— Written exercise —
Edit the material below by changing every "link" to "hyperlink" and keeping all other text the same. Leave the pictures out of your version.
***** Provided material
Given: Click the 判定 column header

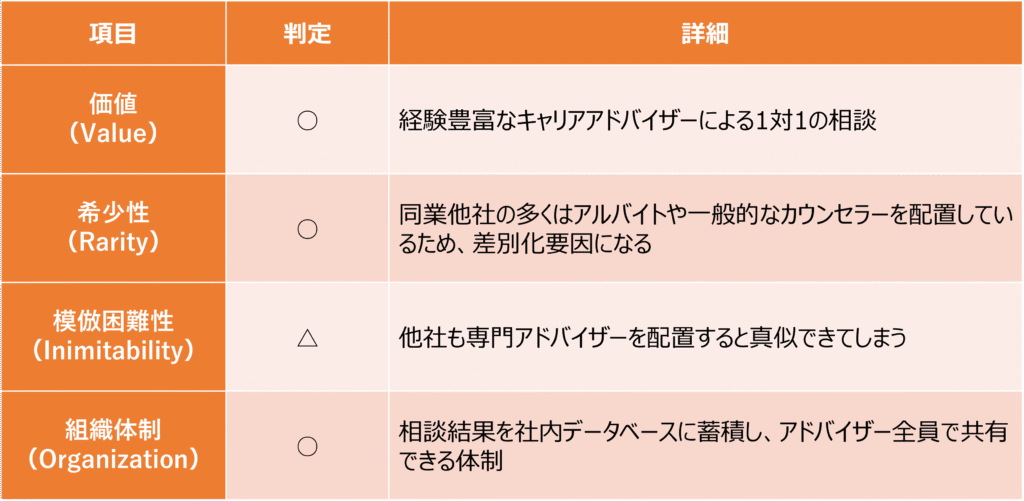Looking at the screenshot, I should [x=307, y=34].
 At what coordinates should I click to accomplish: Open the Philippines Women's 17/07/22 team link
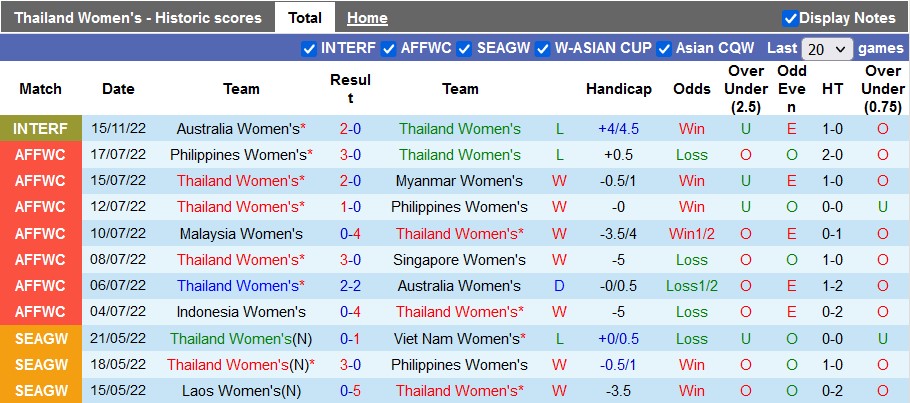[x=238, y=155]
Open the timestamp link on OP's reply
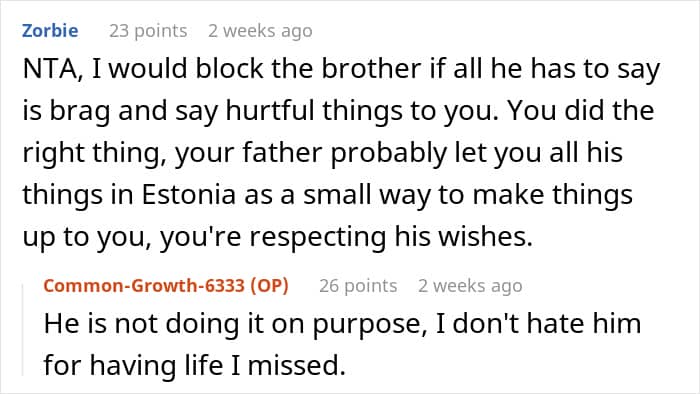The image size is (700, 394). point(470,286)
**********
— Answer to the exercise —
Given: Click the 判定 column header

Looking at the screenshot, I should [x=307, y=34].
 At what coordinates should I click to accomplish: Open the Philippines Women's 17/07/22 team hyperlink
[x=238, y=155]
Open the timestamp hyperlink on OP's reply
The image size is (700, 394). point(470,286)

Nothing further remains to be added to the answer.